Microsoft is also powering DLCs with this technology. Microsoft Game Room will be the first casual game to get advantage of a portable licensing system: any game you buy for your game room on Xbox Live can be accessed from a PC, via Games for Windows Live and vice-versa. This means that, for a change, when you buy a content on a platform, you get the other one version for free. A sharp move, since laptop gaming is becoming the “mobile” alternative to Console gaming for many people, especially during the working weeks.
In the past I already talked about the holy grail of game developers: an unified development platform (or, at least, an universal API). Publishers seems very wary to enforce the concept to platform vendors, even they talk about it from time to time, especially in this generation. Several technologies are emerging that allows unified development. Aside XNA, Unity 3D is a very portable alternative that allows you to build games for Wii, PC, Mac, iPhone, and Xbox seamlessy.
Microsoft, being also a software developer, seems eager to anticipate the inevitable, starting from the other side of the spectrum: licensing for dowloadable content. If licenses go anywhere people will expect to have the content available anywhere. For casual games (which are multi-platform by design) the adoption of a multi-platform licensing will be less dramatic than for triple A titles.
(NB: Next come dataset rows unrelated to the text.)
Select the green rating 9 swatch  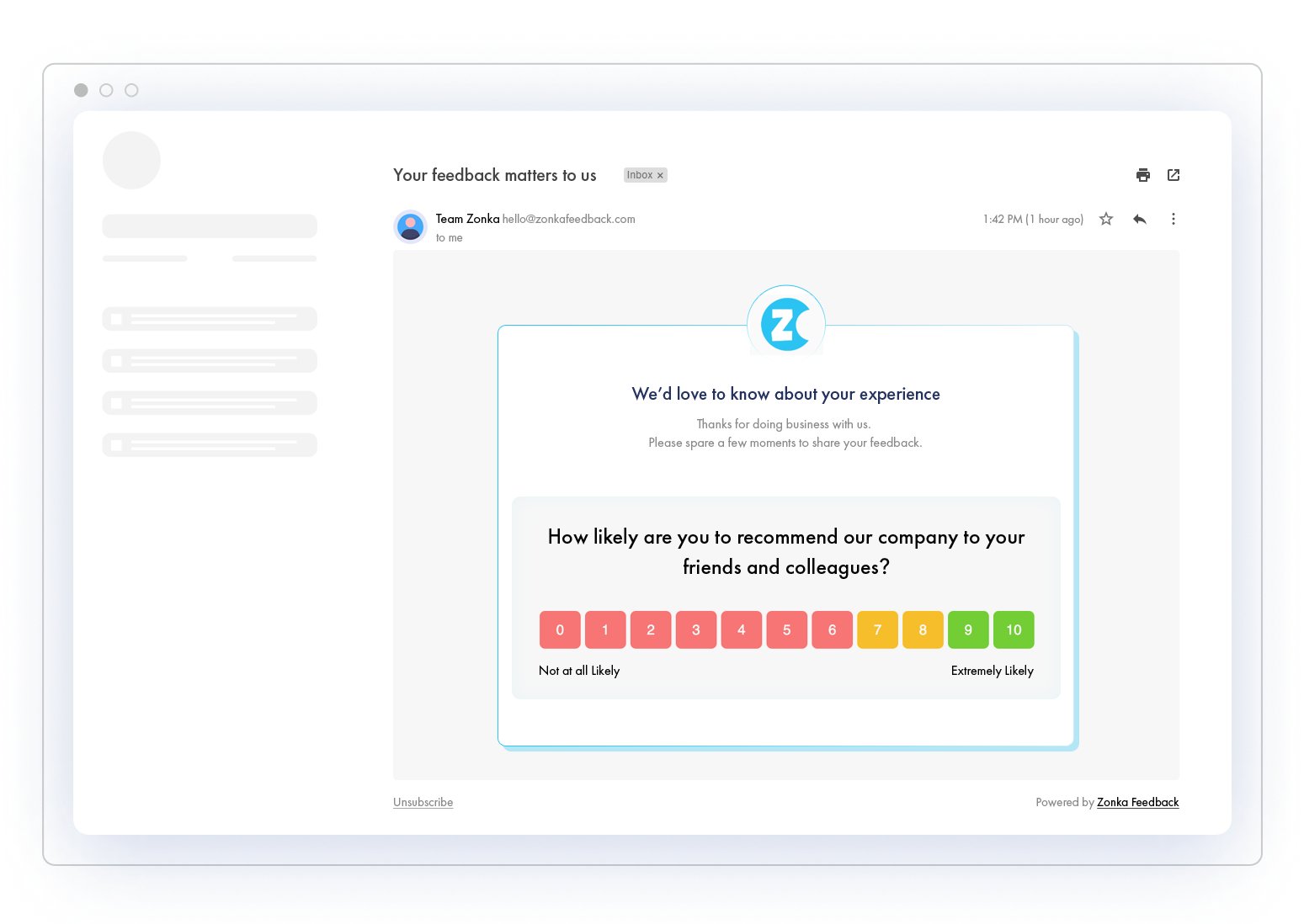tap(968, 629)
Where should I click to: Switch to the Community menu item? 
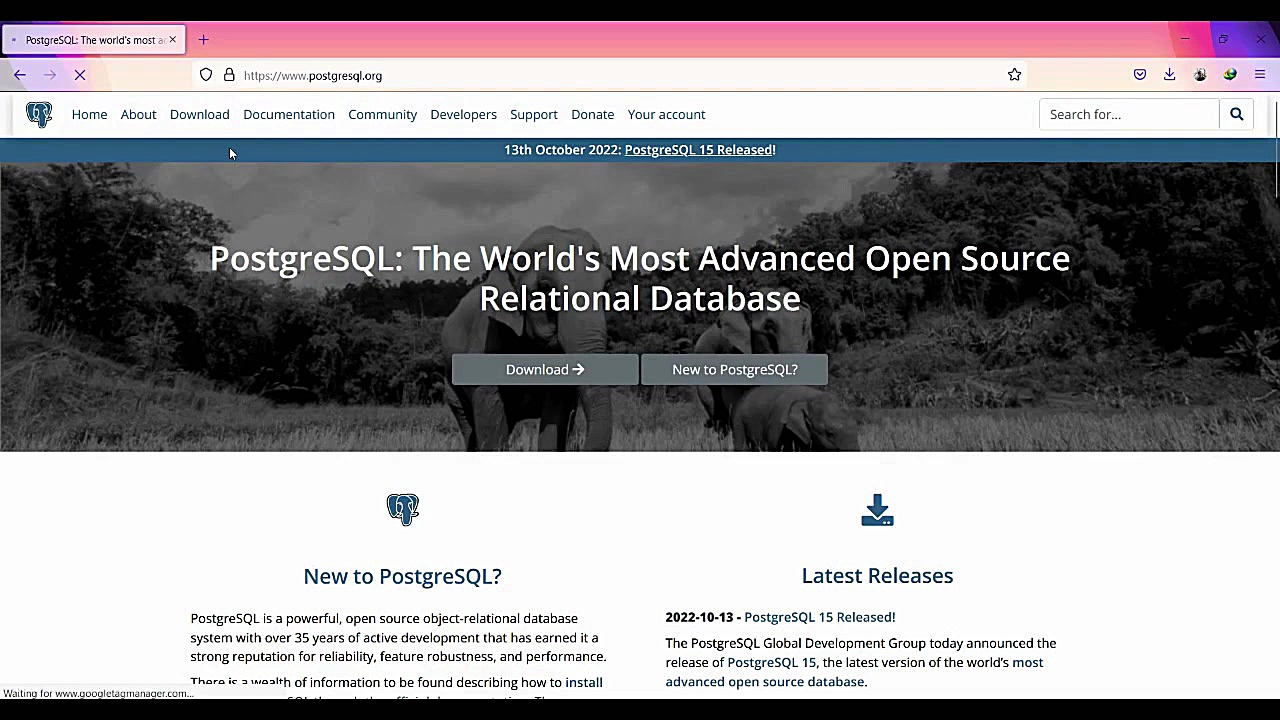coord(382,114)
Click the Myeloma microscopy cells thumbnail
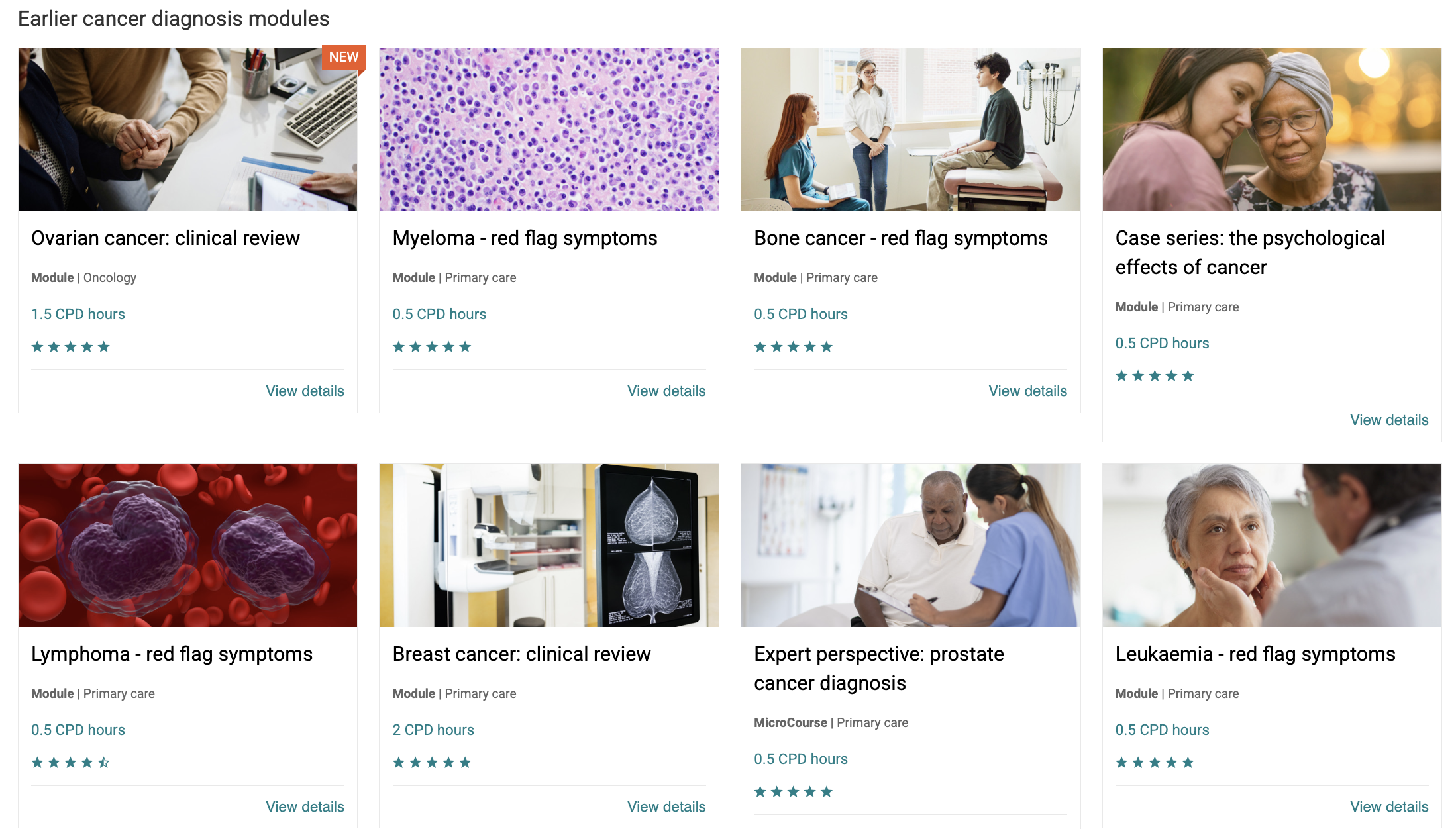The image size is (1456, 829). 549,130
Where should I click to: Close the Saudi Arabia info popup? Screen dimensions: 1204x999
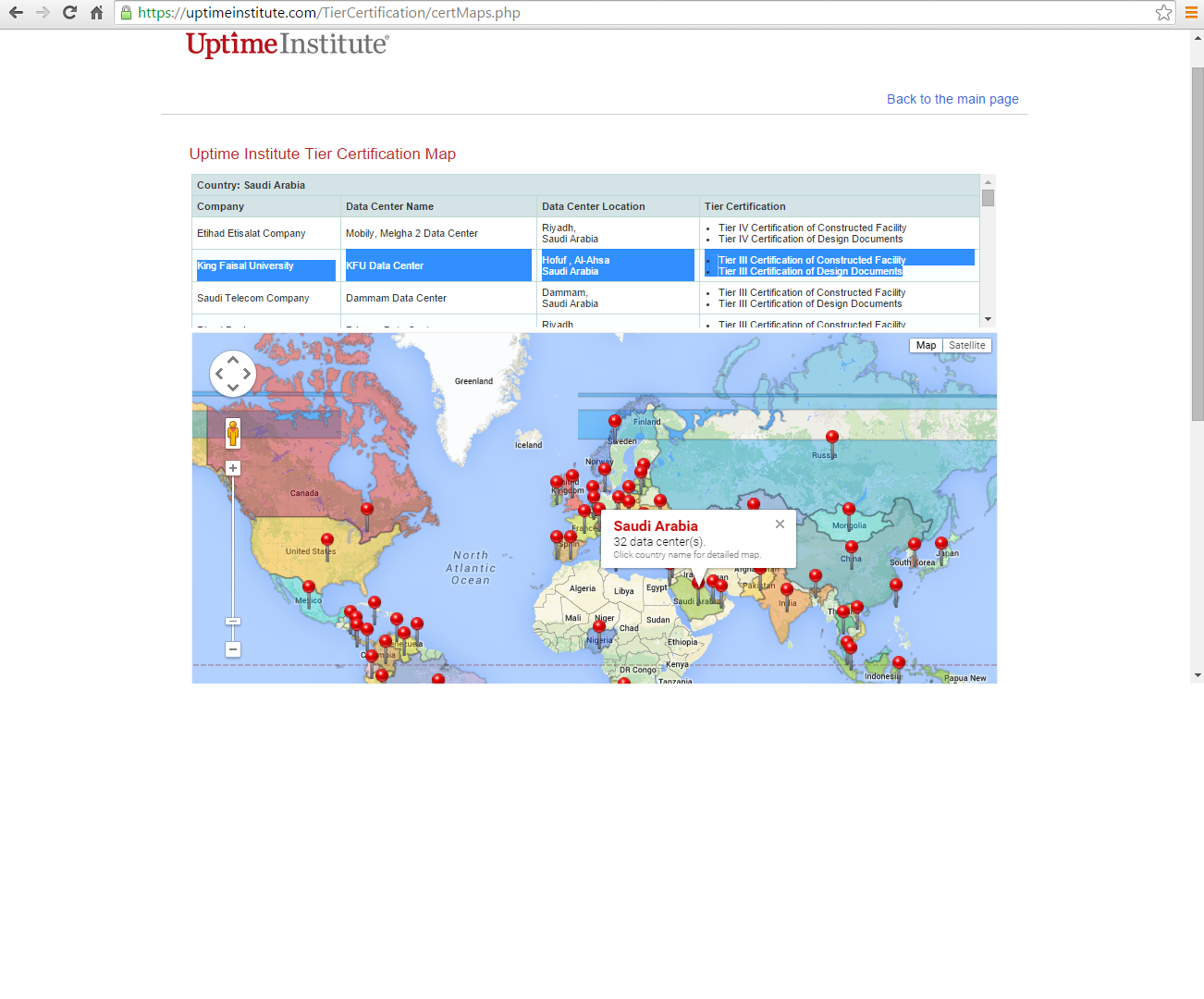[780, 524]
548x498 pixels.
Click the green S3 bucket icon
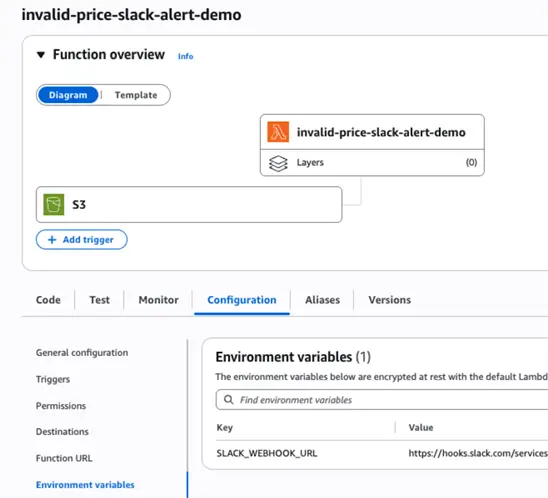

Casual games are multiplatform by nature (and are the early adopters of multiplatform APIs and tools) and their gradual shift to in-game advertising will likely benefit from the greater exposition of a multiplatform licensing system.
The next decade will be the most challenging for the media and games industry. PC digital distribution is highly fragmented (to a point it will start to hurt itself soon, if somebody doesn’t start to buy out someone else), console gaming isn’t a monopoly anymore and casual games are everywhere (even if, as in the early 2000s, the highly fragmented and everchanging mobile gaming scenario is turning less and less profitable as months pass, at least for start-ups). This scenario means entering barriers for end-users and naturally, less money spent.